## [Alıştırma Amacı]
İncelenen metne göre Tuleytule başrahibi ne emretti? Lütfen tek cümleyle yanıtlayın.

## [İncelenen Metin]
————————

Haçlı'ların istila ettkikleri topraklarda sergiledikleri canavarlıklara daha binlerce örnek verilebilir. Bu kadarla yetiniyor, Endülüs katliamına geçiyoruz.

Gustave le Bon, İspanya'daki hıristiyanların müslümanlara yaptıklarını Civilasition des Arabes adlı eserinde şöyle anlatır:

Zafer kazanan hıristiyanların mağlûp Müslümanlar'a karşı icrâ ettikleri her çeşit zulüm ve katliamların hikâyelerini titremeden okumak mümkün değildir! Onları zorla vaftiz ettirdiler. Kutsal Engizisyon mahkemelerine teslim ederek kabil olduğu kadar diri diri yakılmalarını sağladılar. Bu işleri kestirmeden halletmek için de Tuleytule başrahibi hıristiyanlığı kabul etmeyen bütün Araplar'ın kılıçtan geçirilmelerini emretti. Dominiken tarikatı papazı daha da kestirme hareket etti. Kadın ve çocuklar dâhil, ne kadar müslüman varsa kafalarının uçurulması emrini verdi. İspanya'nın yüksek tabakasını, aydınlarını ve sanâyicilerini teşkil eden üç milyon Arap ya öldürüldü, ya da yarımadadan dışarı atıldı. Sekiz asırdan beri Avrupa'nın üzerine ışık saçan parlak medeniyetleri ebediyyen söndü. Bu korkunç katliamlar yanında, Saint Bartelemi Gecesi (Protestanların katolikler tarafından katledilme gecesi) basit bir arbede gibi kalır. Şunu da itiraf etmek gerekir ki, en vahşî istilâcılar arasında bile, bu derece korkunç katliamlarda bulunan tek bir kimse gösterilemez!" (Gustave le Bon, Civilasition des Arabes, s. 129, 160.)

————————

## [Verilen Satırlar]
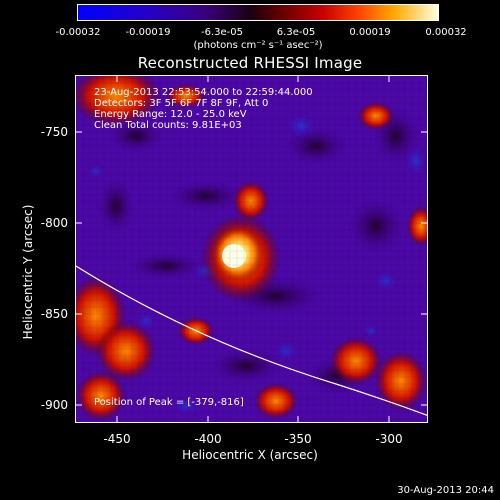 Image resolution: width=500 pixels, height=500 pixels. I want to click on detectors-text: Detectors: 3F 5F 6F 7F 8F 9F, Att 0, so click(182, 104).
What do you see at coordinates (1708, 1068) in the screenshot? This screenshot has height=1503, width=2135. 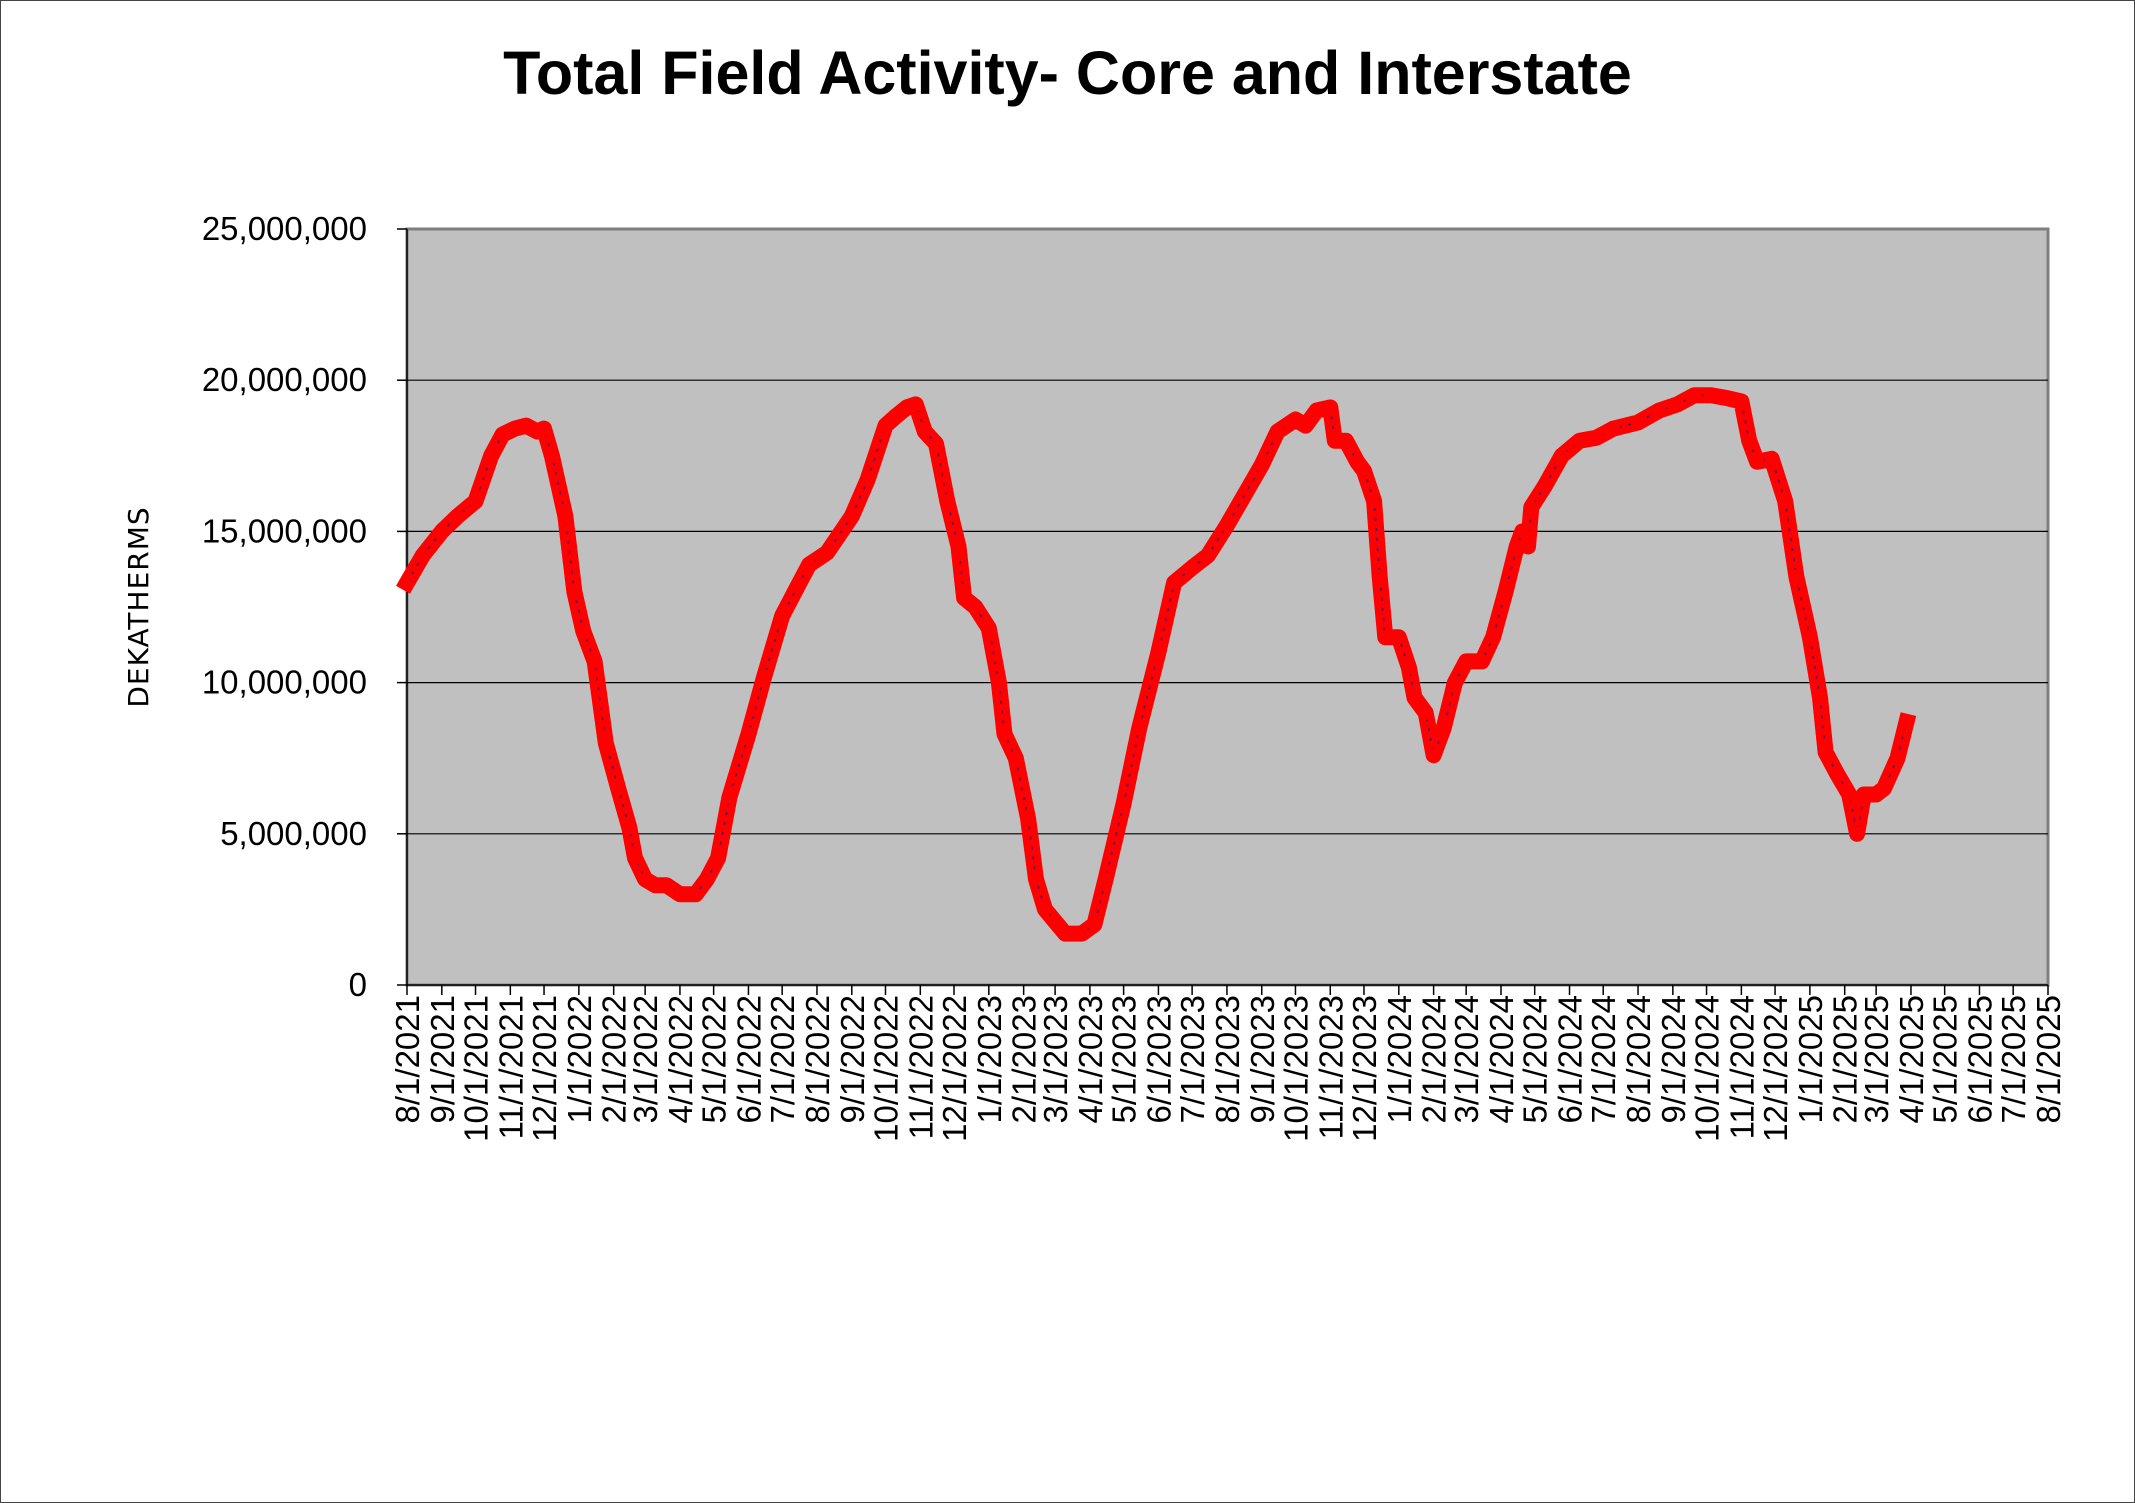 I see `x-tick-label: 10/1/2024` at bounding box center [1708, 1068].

————————

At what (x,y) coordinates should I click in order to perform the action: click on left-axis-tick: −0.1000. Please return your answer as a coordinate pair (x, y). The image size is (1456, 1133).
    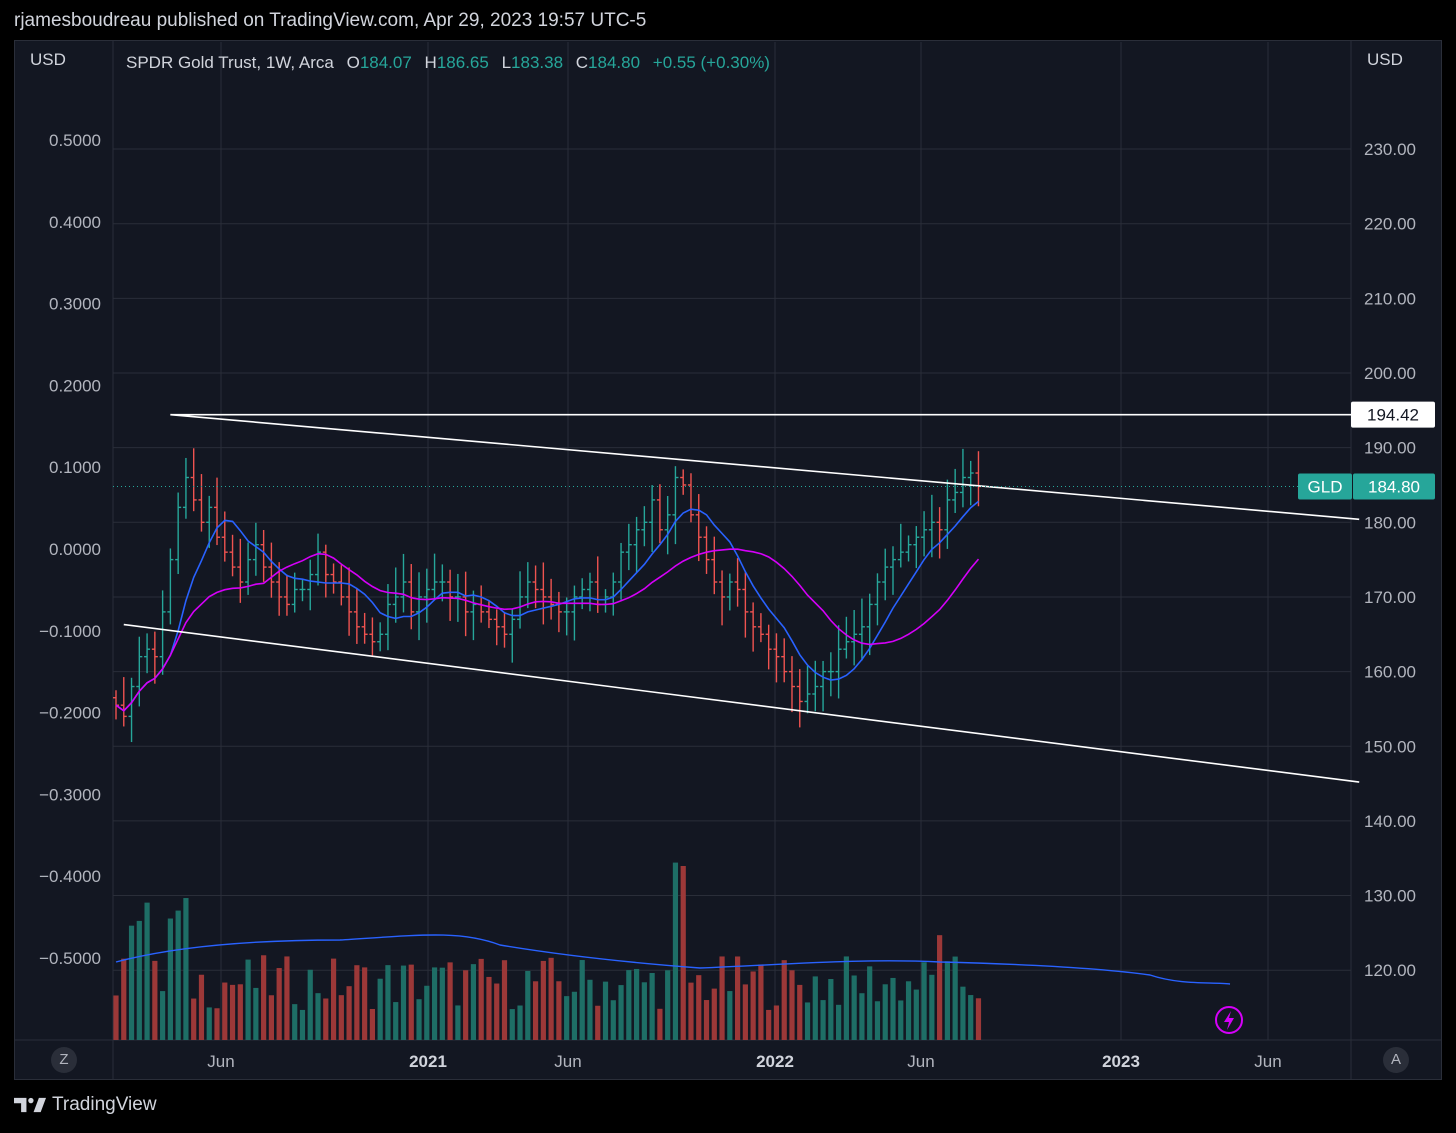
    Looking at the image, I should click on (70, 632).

————————

## [Cevap Alanı]
Tuleytule başrahibi, hıristiyanlığı kabul etmeyen bütün Arapların kılıçtan geçirilmesini emretti.